Good Shepherd Sr. Monique Tarabeh's prayers have an urgency to them.

Tarabeh grew up in Damascus, Syria, and her family still lives there despite the civil war made possible by the rise of the Islamic State group, also known as ISIS. The war has raged for five years, killing hundreds of thousands of people and forcing millions to flee to safety in other nations.

Tarabeh's sister, Kinda, is also a Good Shepherd sister, serving refugees in a camp near Homs. Tarabeh, meanwhile, will spend the next six years in Rome, serving as the communications coordinator for the Our Lady of Charity of the Good Shepherd congregation. Previously, she worked in Lebanon and Syria, using her master's degree in graphic design.

GSR: What has it been like trying to do your work as a sister with the war going on?

Tarabeh: It's not easy to describe the situation there because there's not a word for it. It's a feeling more than words. In 2014 I went to our Good Shepherd community in Damascus, which was near my family's house, so I got to see them often.

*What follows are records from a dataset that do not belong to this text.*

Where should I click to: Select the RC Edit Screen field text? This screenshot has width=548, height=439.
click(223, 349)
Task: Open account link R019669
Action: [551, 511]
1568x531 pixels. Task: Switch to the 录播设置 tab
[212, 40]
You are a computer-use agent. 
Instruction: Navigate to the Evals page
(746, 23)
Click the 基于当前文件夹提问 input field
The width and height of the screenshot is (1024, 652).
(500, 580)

Also while I was there, my niece was injured by a bomb when returning from school. I had a terrible time with her being in the hospital for a month — you cannot imagine all these people coming into the emergency room when there has been a bombing. You cannot imagine the things you see. And it comes without warning — you don't expect that there is a bomb coming. So people continue their lives, and then something happens. They live with pain, but they say, 'Whatever God wants to do, we are ready for this.'

I am a religious woman, and I cannot think this way. My family all the time says, 'We don't know what God plans for us, but we'll be ready.' They don't want to leave the country. This is our land, this is a sacred land for us. It's very painful when you see all these beautiful places that I grew up in, they are now dust. They no longer exist. There are no words to describe it. No words.

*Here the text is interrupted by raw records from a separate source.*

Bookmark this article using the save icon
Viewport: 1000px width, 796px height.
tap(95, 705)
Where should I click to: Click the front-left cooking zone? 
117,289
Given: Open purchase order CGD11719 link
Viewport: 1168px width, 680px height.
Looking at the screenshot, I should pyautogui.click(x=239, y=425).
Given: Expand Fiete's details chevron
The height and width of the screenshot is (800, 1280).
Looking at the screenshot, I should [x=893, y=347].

How are you able to function knowing your family is back there, that every day they could be in danger?

For me, it's a big problem because I cannot deal with the anxiety. But I learned from my niece when I was at the hospital with her. There was another bombing, and I said, 'I cannot deal with this situation.' I was so angry. She said to me, 'Auntie, don't say that. Say, "May God forgive them." ' I was speechless. I could not find any words. I said, 'You are right.' She is a person who endures.

I try to hold the situation in prayer. I try to offer all my prayers to these people, to let the light enter into their heart, especially in this Year of Mercy. Maybe the mercy of God can touch their hearts.

When I visited my family in December, all the time, they said, 'We have to be resilient about life, because life is stronger than death.' So I repeat this all the time in my prayers. I pray, 'Don't let them forget this. It's important.'

The most painful thing is when I see the children. My niece, her friends, when they hear bombs or see something happen, it becomes normal. Can you imagine when bombs become their normal life? It's too bad.

Do you think Syria can ever heal, or is it beyond that now? If there were suddenly to be peace tomorrow, could this society be rebuilt?

I believe nothing is impossible with God. And the Syrian people, they are very close to each other — we didn't have any problem before. We were together: Muslims, Christians, whatever the religion, we all loved each other. The Good Shepherd sisters in Syria do a lot of work to heal trauma. We offer that for the young people, the children and the families, because we have to build a new peace bridge between them.

In my point of view, peace will happen and will happen very soon. When the war stops, everything will become like before. The Assad government offered many good things for the country and protected other religions, especially Christians. My family contacted me at Easter and said you cannot imagine how they had their celebration — they were out on the street celebrating, and they were protected by the government. It was wonderful.

But ISIS, I keep thinking we will hear that they are another type of creature, that they are not human beings. Because I don't know how a human being can even think about these awful things they are doing. I cannot even think about it — it's too much. Some Good Shepherd sisters' relatives from Homs have been kidnapped and some have been killed. It's terrible.

But I grew up in my family with faith that God really wants the good things for us. And even amidst the bad behavior of other people, God finds a way to let us continue.